WHEREAS, BHIL acts as principal underwriter for Diamond Hill Funds (the “Trust”), an Ohio
business trust registered under the Investment Company Act of 1940, as amended (the “Act”), as an
open-end management investment company, which may issue its shares of beneficial interest in
separate series; and
WHEREAS, DHCM is the investment advisor to the Trust pursuant to agreements duly approved by
the Trustees of the Trust, including a majority of the independent Trustees; and
WHEREAS, the Trust has adopted Plans of Distribution pursuant to Rule 12b-1 with respect to
the shares of each Series of the Trust (the “Distribution Plans”) that authorizes BHIL, as
principal underwriter, to pay fees and to reimburse expenses to qualified entities for providing
distribution-related services for such Series, subject to limits specified in the Distribution
Plans (“Rule 12b-1 fees”); and
WHEREAS BHIL desires that DHCM perform certain distribution-related services on behalf of the
Trust with respect to the sale of Trust shares, and DHCM is willing to perform those services on
the terms and conditions set forth in this Agreement;
NOW, THEREFORE, for and in consideration of the representations, covenants and agreements
contained herein, the undersigned parties do hereby agree as follows.

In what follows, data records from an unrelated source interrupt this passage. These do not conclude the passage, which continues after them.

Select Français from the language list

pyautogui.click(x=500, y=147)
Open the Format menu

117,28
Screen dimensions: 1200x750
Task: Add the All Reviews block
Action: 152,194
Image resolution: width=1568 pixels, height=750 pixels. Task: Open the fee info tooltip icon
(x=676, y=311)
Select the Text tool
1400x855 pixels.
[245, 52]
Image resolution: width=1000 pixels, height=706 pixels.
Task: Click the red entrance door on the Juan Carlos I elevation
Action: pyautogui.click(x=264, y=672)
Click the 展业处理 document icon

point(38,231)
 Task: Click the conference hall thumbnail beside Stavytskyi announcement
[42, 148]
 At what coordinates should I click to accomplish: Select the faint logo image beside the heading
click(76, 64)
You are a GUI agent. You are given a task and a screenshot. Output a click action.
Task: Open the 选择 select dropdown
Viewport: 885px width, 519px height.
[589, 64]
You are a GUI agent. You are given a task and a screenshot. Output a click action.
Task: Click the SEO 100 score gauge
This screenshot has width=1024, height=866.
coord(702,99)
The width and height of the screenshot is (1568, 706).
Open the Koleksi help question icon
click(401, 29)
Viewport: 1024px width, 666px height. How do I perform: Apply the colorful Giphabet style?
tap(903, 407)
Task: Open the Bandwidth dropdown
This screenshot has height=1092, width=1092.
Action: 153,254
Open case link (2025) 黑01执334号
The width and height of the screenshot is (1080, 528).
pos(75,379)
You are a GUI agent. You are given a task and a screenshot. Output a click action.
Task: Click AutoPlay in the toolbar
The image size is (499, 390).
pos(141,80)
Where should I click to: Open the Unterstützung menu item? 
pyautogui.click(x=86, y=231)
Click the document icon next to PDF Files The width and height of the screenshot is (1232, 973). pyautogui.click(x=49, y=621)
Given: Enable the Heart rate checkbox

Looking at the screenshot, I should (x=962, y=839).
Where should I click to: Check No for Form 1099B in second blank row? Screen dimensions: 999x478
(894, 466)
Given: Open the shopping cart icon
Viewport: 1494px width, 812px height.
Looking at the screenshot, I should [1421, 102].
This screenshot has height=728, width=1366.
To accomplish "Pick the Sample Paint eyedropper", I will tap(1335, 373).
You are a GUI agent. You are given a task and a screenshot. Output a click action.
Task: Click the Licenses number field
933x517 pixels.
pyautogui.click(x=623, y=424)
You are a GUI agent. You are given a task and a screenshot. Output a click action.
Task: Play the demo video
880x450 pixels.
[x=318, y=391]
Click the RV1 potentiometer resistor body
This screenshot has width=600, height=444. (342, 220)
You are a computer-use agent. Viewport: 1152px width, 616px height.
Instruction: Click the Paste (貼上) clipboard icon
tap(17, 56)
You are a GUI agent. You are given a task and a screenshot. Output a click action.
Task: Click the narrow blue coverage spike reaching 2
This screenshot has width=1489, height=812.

SECTION 1. DISTRIBUTION-RELATED ACTIVITIES
DHCM may engage in any activities related to the distribution of shares of the Series set
forth in Exhibit A, which activities may include, but are not limited to, the following: (a) render
shareholder support services not otherwise provided by the Trust’s transfer agent or sub-transfer
agent, including, but not limited to, allocated overhead, office space and equipment, telephone
facilities and expenses, answering routine inquiries regarding the Trust, processing shareholder
transactions, and providing such other shareholder services as the Trust may reasonably request;
(b) maintaining personnel (including personnel of organizations with which the Trust has entered
into agreements related to the Distribution Plans) who engage in or support distribution of Series
shares; (c) formulating and implementing marketing and promotional activities, including, but not
limited to, sales seminars, direct mail promotions and television, radio, newspaper, magazine and
other mass media advertising; (d) preparing, printing and distributing sales
1
literature; and (e) obtaining such information, analyses and reports with respect to marketing and
promotional activities as the Trust may, from time to time, deem advisable.
SECTION 2. COMPENSATION
(a) Front-End Sales Loads. BHIL shall, to the extent possible, apply front-end sales loads
collected to pay its fee for services rendered as Underwriter of the Diamond Hill Funds, as set
forth in the Underwriting Agreement entered into by and between Diamond Hill Funds and BHIL dated
April 30, 2009. In the event that the front-end sales load collected are not sufficient to pay the
Underwriter’s fee, DHCM, Administrator for the Diamond Hill Funds, shall pay the balance due to
BHIL. In the event that the front-end sales load collected are in excess of BHIL’s Underwriter’s
fee and are not otherwise payable to other parties, the balance remaining shall be available to
reimburse distribution-related expenses incurred by DHCM. Upon presentation of invoices detailing
the distribution-related activities performed.
(b) 12b-1 Fees.
(i) BHIL shall pay DCHM for its distribution-related activities with respect to the Trust’s
Class A shares and/or reimburse DHCM for such distribution-related expenses incurred, not more than
0.25% of the average annual daily net assets of Class A fund direct
shareholder accounts (i.e., those shareholder accounts with no registered broker-dealer of
record) of the Trust’s Series identified on Schedule A to this Agreement; provided however, that in
no event will BHIL be required to make any payments for distribution-related activities in an
amount greater than that which BHIL is paid by the Trust for such services.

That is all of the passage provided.